The veteran left-winger is attempting to hike tax for thousands of companies in Britain to 32 percent, with the current rate set at 17 percent. His revised figure is just two percent off being double the current rate, and the plan would be enforced a soon as next year, Herbert Smith Freehills has warned to all prospective clients.
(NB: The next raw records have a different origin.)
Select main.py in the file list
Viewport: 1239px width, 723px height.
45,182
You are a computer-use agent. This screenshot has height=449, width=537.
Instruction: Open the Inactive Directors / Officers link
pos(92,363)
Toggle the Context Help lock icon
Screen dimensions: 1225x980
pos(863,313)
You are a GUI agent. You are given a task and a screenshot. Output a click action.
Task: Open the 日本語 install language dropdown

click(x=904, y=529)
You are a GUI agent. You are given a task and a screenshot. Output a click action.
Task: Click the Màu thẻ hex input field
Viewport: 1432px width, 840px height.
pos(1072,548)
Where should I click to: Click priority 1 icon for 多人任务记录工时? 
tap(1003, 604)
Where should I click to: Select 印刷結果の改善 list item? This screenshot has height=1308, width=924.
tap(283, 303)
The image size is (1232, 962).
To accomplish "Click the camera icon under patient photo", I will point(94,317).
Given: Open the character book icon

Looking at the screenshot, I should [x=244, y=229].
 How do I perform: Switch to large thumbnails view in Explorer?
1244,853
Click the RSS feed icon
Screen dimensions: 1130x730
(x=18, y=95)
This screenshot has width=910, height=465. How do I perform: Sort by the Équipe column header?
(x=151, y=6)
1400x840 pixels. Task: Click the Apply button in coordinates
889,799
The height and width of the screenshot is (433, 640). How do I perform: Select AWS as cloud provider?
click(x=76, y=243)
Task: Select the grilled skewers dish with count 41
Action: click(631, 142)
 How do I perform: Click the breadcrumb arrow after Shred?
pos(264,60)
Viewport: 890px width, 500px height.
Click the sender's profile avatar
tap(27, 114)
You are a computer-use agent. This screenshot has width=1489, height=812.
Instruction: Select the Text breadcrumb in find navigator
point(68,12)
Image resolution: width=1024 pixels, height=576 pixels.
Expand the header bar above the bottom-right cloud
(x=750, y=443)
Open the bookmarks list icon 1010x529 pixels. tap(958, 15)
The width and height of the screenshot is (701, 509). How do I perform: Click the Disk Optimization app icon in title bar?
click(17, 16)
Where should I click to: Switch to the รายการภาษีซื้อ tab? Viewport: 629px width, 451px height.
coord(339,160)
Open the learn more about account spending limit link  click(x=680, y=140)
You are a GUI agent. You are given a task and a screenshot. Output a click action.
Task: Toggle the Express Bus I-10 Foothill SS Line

The plan comes under Mr Corbyn’s mandatory share ownership scheme, which forces large businesses to pay the equivalent of an additional six percent more corporate tax, the Daily Telegraph reports.
It also attacks small businesses, by making firms with 250 employees or more to give workers a financial stake in their companies and how they are run, requiring them to put one percent of their shares into a yearly fund of up to 10 percent, with dividends of £500 paid to workers.
Herbert Smith Freehills said in their client briefing: “Although not presented as such, Labour’s inclusive ownership funds (IOF) proposal represents a new and very unusual form of corporate taxation.
“This is because dividends to the extent they exceed £500 per employee will be paid to the Treasury.”
The briefing adds: “A back of the envelope calculation suggests that the measure is equivalent to raising corporation tax (CT) on companies with more than 250 employees by approximately 3-6 per cent, on top of Labour’s promised CT rate of 26 per cent.
“This will almost double the rate of CT relative to the current rate of 17 per cent (effective as of next year), and will make the UK’s rate one of the highest in the developed world.
“The unusual method of taxation represented by the IOF proposal does not resemble any other existing form of taxation in the developed world, is not covered by double tax treaties, and would result in double taxation in both the domestic and international context.”
The warning comes weeks after Labour’s proposed inheritance tax scheme would leave average earners with a bill of £189,000 on a £500,000 home, the Tory Party said.
John McDonnell, Labour Shadow Chancellor, is considering the plan to change the current inheritance tax system to a “lifetime gifts tax” levied on cash gifts or homes as part of the party’s Land for the Many report.
The scheme would see anything inherited over a so-called “lifetime allowance” of £125,000 taxed as income, the publication also reports.
Former Tory chairman Brandon Lewis, who this week was replaced by James Cleverly, said the bills to those bereaving loved ones would be “eye-watering”.